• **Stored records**
━━━━━━━━━━━━━━━━━━━━━━━━━━━━━━
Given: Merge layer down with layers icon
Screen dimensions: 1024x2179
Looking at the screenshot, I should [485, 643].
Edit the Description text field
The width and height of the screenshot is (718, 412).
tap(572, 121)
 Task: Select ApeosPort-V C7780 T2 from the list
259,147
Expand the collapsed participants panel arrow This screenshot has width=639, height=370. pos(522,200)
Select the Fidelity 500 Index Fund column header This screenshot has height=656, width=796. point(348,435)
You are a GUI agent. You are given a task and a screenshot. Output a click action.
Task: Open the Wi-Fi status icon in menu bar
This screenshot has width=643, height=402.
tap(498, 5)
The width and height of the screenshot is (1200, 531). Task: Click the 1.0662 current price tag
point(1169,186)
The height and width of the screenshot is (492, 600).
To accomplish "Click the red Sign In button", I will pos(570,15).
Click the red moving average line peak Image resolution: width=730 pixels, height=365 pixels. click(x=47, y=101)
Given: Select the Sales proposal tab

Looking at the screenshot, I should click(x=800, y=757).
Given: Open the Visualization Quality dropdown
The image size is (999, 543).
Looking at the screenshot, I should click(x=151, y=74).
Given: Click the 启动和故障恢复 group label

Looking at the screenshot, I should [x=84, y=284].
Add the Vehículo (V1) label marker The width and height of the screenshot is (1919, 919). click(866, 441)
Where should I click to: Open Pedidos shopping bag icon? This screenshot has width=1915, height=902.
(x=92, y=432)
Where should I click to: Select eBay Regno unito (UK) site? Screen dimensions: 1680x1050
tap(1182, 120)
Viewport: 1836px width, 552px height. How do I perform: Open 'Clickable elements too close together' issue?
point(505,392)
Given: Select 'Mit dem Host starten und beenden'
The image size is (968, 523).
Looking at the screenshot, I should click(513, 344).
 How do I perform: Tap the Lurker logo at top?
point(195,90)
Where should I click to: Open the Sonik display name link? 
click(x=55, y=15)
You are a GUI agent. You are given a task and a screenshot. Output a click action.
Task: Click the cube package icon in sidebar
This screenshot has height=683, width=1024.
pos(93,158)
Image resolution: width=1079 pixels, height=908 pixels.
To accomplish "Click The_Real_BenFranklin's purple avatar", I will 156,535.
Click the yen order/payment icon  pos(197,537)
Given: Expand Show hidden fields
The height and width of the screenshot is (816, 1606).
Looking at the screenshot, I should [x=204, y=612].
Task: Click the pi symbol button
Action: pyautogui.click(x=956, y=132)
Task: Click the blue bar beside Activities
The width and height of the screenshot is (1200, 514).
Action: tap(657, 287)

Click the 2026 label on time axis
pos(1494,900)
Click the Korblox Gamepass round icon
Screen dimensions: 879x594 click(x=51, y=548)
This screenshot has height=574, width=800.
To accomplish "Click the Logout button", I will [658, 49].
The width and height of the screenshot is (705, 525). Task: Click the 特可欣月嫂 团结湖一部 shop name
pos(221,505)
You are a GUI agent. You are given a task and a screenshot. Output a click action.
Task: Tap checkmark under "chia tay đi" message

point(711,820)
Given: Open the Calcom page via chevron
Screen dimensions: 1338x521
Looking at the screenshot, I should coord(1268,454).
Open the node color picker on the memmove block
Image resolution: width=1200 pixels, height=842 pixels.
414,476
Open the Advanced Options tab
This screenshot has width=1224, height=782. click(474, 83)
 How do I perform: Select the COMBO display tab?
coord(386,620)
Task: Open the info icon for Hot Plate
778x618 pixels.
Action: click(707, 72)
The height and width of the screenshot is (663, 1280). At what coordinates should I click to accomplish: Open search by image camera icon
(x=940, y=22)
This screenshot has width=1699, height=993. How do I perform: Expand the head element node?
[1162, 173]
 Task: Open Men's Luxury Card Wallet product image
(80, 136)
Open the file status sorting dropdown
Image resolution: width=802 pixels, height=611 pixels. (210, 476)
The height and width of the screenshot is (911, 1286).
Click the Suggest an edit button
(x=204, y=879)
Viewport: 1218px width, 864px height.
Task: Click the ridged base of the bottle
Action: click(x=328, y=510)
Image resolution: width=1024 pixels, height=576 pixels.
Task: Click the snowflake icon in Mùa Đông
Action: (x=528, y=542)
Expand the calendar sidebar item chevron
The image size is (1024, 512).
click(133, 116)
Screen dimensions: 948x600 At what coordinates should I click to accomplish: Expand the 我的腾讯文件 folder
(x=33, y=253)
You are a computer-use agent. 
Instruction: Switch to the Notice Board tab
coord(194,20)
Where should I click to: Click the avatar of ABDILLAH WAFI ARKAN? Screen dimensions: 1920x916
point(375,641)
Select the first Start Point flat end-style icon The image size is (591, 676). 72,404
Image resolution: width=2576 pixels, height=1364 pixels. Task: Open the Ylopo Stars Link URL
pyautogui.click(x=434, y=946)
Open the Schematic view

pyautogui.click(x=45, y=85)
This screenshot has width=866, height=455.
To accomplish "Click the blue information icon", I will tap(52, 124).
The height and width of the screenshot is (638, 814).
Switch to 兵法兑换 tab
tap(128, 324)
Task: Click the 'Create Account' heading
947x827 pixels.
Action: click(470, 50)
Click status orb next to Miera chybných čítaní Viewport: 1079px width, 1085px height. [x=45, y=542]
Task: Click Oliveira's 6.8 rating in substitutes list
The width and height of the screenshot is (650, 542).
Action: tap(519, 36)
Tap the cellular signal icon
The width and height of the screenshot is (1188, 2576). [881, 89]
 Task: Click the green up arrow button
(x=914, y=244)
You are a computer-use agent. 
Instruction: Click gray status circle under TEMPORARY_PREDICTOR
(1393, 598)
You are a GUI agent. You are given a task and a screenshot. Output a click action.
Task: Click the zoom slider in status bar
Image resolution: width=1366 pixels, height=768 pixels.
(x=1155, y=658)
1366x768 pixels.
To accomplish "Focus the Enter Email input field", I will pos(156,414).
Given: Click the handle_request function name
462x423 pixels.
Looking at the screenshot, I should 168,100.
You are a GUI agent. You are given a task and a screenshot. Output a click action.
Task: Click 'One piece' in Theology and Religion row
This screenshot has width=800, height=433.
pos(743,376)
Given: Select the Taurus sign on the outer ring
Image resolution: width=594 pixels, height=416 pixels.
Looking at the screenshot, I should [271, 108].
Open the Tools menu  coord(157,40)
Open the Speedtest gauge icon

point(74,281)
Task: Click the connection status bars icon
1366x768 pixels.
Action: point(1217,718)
━━━━━━━━━━━━━━━━━━━━━━━━━━━━━━
• **What you should do**
Among the records above, extract exactly the lines from the line with "This screenshot has height=683, width=1024." to the line with "Task: Click the blue bar beside Activities", both lines included, and leave out the rest.

• **Result for this exercise**
This screenshot has height=683, width=1024.
pos(93,158)
Image resolution: width=1079 pixels, height=908 pixels.
To accomplish "Click The_Real_BenFranklin's purple avatar", I will 156,535.
Click the yen order/payment icon  pos(197,537)
Given: Expand Show hidden fields
The height and width of the screenshot is (816, 1606).
Looking at the screenshot, I should [x=204, y=612].
Task: Click the pi symbol button
Action: pyautogui.click(x=956, y=132)
Task: Click the blue bar beside Activities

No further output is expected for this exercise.